People have always queued for Genie Kwon’s pastries (her truffle croissant alone deserves UNESCO status) but when Kasama starred in a memorable scene in season two of The Bear – featuring Sydney (Ayo Edebiri) eating more food than would seem possible – things went crazy. Kwon and her chef and co-owner husband, Tim Flores, both consulted on the show and are quick to spot a Bear fan. “We know when customers have watched because they make Sydney’s exact order: the longaniza breakfast sandwich, the mushroom adobo, the mango tart and a matcha latte,” says Kwon. Just like Sydney, they inevitably order a hash brown on the side and insert it into the sandwich themselves.
Big, brash and hard-edged with a heart of gold, Chicago has always been a food town, in no small part thanks to centuries of immigration.

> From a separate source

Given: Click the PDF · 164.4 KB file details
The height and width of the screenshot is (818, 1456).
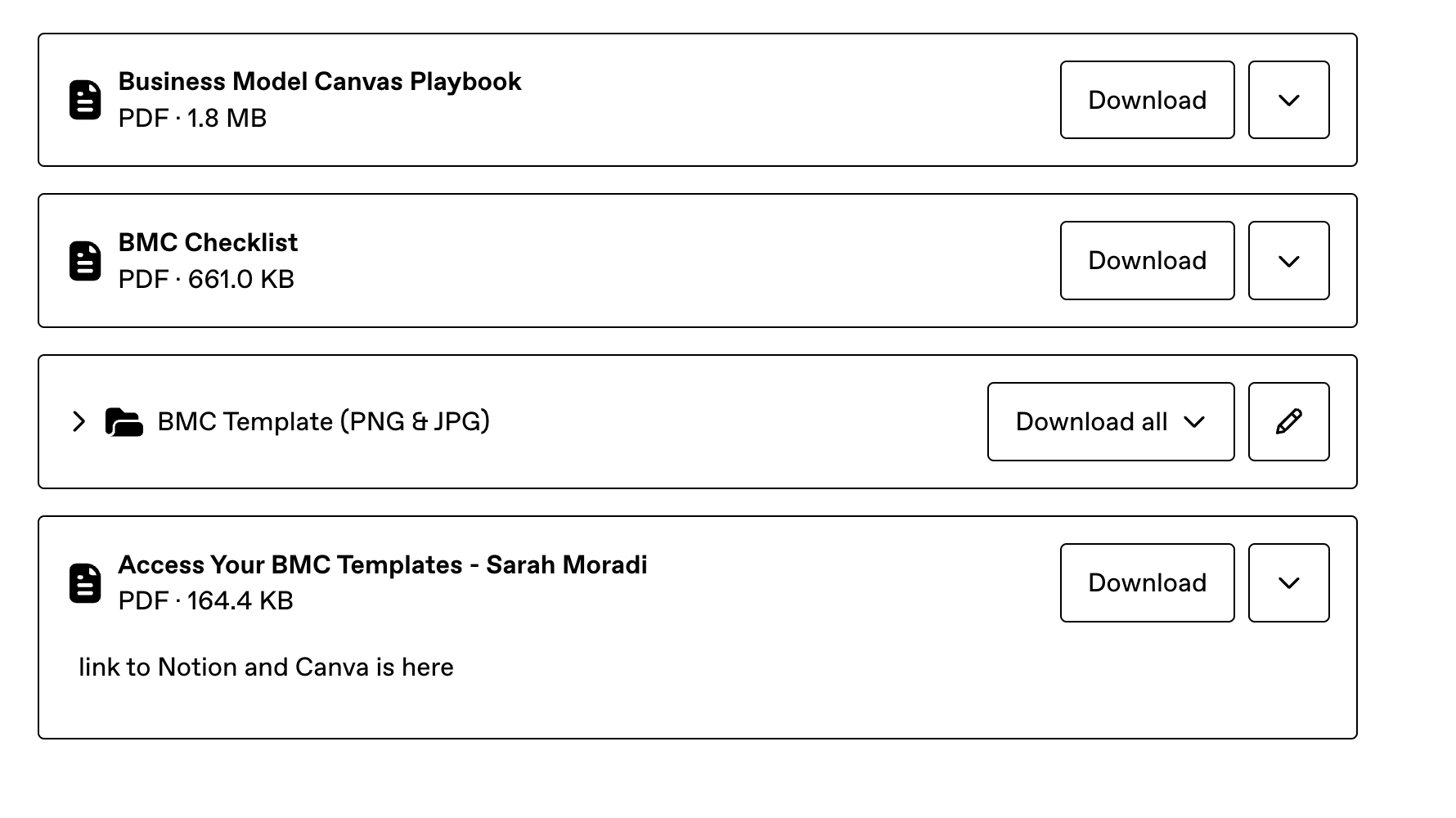Looking at the screenshot, I should tap(205, 601).
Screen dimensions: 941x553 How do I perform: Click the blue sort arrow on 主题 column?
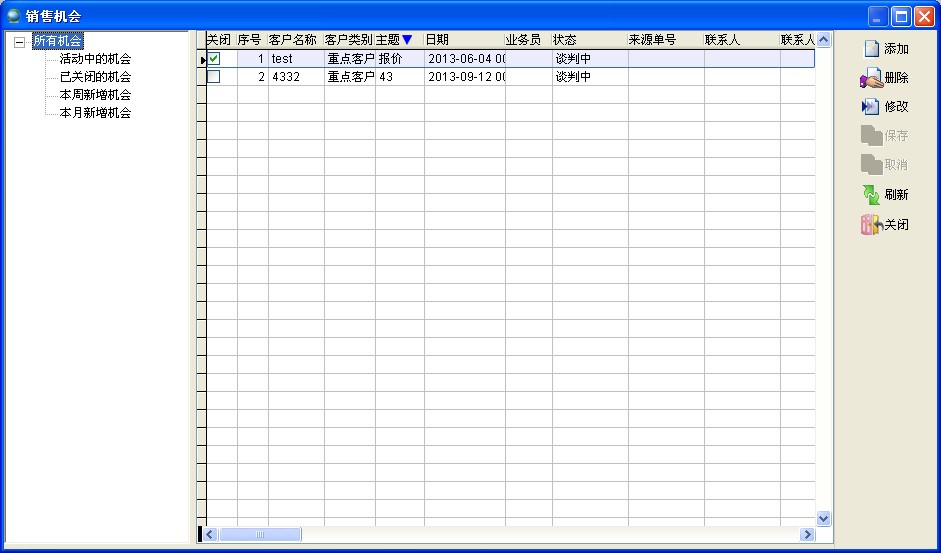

If you want great Italian, Mexican, Polish, Chinese, Indian or even Texas-style barbecue (try Green Street Smoked Meats in West Loop, it’s all here. The Bear has done such a good job of highlighting the city’s best bits that you could do far worse than following in its footsteps.
When I take the L train out to Mr. Beef (666 N Orleans Street), the Italian sandwich shop that inspired the show’s The Original Beef of Chicagoland restaurant, staffer Micky G is wearing his baseball cap backwards and policing orders. “You gotta choose – hot or sweet?” he says in a thick Italian-American accent. For the record, ask for your beef sandwich with added Italian sausage and make it hot, meaning it’s garnished with giardiniera, a spicy Italian relish that locals put on everything. The only thing more Chicagoan is a Chicago dog, which you can buy almost anywhere and comes with fresh tomato, a pickle spear and celery salt. Ketchup? Under no circumstances.
Later, I stop by elegant Fulton Market fine-diner Ever. We take a peek into the kitchen of sister bar, After, where co-owner Michael Muser points out the back-of-house bench where pastry impresario Luca (Will Poulter) assembled some of his more ambitious creations in season two. At Avec in West Loop, I eat the famous taleggio and truffle focaccia at a timber table that looks a lot like the one Sydney sits at with owner Donnie Madia. One piece of advice he might have given her would be, “Get a TV show set in your town”, such is The Bear’s outsized impact on Chicago’s food scene. “We were so happy to be involved,” says Flores. “It’s been really great for our city.”